**Given exercise:** Repeat the material verbatim from its first line up to and including the line containing "point(287,131)".

========================

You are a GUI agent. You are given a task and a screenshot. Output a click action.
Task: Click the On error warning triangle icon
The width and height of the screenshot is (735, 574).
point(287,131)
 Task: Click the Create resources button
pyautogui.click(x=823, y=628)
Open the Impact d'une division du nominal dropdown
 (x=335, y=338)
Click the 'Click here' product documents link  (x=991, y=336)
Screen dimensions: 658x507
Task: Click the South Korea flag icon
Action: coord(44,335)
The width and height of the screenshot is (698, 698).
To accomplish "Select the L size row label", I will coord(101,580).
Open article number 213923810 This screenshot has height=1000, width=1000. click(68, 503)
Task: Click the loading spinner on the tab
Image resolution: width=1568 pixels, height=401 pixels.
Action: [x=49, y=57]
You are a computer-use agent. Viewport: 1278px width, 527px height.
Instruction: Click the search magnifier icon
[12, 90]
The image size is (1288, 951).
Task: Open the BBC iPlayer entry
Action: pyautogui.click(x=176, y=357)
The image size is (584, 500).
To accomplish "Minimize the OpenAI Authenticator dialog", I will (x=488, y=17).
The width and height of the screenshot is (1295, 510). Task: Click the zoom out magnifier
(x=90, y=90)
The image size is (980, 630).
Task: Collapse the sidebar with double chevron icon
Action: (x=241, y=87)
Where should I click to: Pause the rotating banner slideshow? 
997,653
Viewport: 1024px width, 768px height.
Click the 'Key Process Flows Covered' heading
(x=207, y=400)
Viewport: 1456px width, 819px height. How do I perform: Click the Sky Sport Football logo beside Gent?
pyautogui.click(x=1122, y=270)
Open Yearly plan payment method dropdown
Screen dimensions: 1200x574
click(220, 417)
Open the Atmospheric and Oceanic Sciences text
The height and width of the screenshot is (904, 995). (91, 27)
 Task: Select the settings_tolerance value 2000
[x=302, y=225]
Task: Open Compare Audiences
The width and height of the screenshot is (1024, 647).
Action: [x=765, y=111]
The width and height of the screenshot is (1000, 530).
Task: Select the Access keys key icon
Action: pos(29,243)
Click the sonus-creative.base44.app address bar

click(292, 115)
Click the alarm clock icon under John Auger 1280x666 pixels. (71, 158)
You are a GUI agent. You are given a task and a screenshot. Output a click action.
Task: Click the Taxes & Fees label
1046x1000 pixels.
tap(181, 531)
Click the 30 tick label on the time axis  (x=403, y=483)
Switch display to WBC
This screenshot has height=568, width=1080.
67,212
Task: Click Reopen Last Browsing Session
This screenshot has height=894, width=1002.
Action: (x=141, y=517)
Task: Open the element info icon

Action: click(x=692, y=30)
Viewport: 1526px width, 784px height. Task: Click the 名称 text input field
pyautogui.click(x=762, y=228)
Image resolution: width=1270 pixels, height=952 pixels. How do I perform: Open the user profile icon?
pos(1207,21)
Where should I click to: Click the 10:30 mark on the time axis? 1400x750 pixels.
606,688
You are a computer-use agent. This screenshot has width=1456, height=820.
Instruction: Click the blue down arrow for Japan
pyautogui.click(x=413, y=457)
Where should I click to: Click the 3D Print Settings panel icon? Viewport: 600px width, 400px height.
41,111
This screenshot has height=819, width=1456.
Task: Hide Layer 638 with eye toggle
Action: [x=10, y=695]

========================

**Solution to this task:**
You are a GUI agent. You are given a task and a screenshot. Output a click action.
Task: Click the On error warning triangle icon
The width and height of the screenshot is (735, 574).
point(287,131)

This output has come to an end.